[2015年03月03日]

樋つたふ恋路のすずめ雛の昼

皆吉爽雨(1902〜83)

雛の昼が春の季語。雛の間、雛の客、ひいな、雛飾、雛人形など同意の季語です。
今日は、雛祭りで桃の節句。五節句の一つで上巳(じょうし)と言われています。中国では昔から3月上巳の日には、水辺で災厄を祓う風習があり、わが国でも早くから「曲水の宴」として宮廷の人々の間で取り入れられていました。また、人形で身体を撫でて、穢れを移して水に流す習慣がありました。
雛祭りが一般の間で盛んになったのは江戸時代からと言われています。地方によっては風習もさまざまですね。
この句では、雛祭りのお昼に、軒端の雀が樋(とい)を伝って遊んでいるような様子を「恋路」としたところに面白みがありますね。

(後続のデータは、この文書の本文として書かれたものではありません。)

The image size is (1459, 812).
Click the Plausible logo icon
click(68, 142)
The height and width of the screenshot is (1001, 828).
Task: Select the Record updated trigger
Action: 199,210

自然と人間との調和の美しさに魅かれます。
作者みなよし・そううの紹介は、2005年4月30日を参照。
(出典:村上 護著「今朝の一句」、講談社、1995年刊)
・2019年のラグビーW杯の会場が全国12の地域に決定しました。お祭り好きの日本人としては結構なことですが、災害に強い会場づくりが大事でしょうね。